Even if we look at the evidence statistically, by sheer numbers alone, it HAS to be me. How can ALL these people be wrong and me.. ME
… I’m okay???? Pfft! Impossible.
We must build dikes of courage to
hold back the flood of fear.~~Martin Luther King, Jr.
It wasn't impossible
and realizing that we are only responsible for self; both scared the shit out
of me and set me free in ways I had only previously imagined.
I was free
to:
Own my repercussions
<sounds fun eh?>
Forgive myself
and others
Lay out a
new strategy <it was and sometimes is STILL confusing>
RE-CREATE my
life <yes this IS fun>
Create and
implement boundaries <can be truly scary>
Make new
choices < really like this one>
Revel in
imperfect perfection
Love myself
and others in a way I didn’t think was possible for me.
Learn and
apply more positive, light affirming methods every day!!!
I do love me
NOW, I know this for sure. The evidence
is all around me. This authentic journey
requires much courage. The type of
courage that will hold your hand in the middle of the night when you wish the facade
of a relationship was there to take up space in the dark vast of self where one
can get lost until the terrain is understood.
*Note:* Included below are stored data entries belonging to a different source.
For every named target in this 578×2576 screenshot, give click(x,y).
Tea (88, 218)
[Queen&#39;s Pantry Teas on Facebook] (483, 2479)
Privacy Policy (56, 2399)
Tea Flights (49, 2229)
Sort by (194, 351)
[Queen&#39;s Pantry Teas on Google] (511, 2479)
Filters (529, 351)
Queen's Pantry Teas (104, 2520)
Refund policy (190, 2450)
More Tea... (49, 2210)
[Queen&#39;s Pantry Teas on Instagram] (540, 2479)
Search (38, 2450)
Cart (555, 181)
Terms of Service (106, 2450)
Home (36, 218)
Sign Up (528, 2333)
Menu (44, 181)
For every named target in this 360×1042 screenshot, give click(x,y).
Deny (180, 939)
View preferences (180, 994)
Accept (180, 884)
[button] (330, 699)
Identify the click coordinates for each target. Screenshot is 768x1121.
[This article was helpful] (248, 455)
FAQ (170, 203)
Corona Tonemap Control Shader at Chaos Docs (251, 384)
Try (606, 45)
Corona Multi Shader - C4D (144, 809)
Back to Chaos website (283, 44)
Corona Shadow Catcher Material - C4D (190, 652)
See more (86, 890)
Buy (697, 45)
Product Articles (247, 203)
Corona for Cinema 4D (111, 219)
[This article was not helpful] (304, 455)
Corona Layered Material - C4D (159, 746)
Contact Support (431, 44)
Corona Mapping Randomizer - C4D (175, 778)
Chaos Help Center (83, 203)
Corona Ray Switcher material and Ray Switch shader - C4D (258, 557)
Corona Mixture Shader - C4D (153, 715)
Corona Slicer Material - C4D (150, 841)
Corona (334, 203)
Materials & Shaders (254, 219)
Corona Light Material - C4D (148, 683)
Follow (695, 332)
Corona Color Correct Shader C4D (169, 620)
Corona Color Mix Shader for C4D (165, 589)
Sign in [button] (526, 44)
The kind of courage that will caress your spirit gently as ‘friends and
family’ walk away not knowing what to make of your ‘real’ self and newly set
boundaries, as you stay determined, even through the tears and the … ‘I thought
he or should would get it’ thoughts … it’s not always that they don’t get it,
it may be that they do, and they have not yet found their treasure trove of
courage yet.
So while you want to dance
around with your brand new BFF, ‘Courage’, it could be scaring the crap out of
those around you. Do you change your trajectory,
no, just become more understanding that not everyone will be thrilled to watch
how that courage drives you to do things that they at this time can only dream
of.
Life shrinks or expands in proportion
to one's courage. ~~Anais Nin
Bring it...
I’m ready! (I say COURAGEOUS with one
eye closed) lol it’s less scary that way.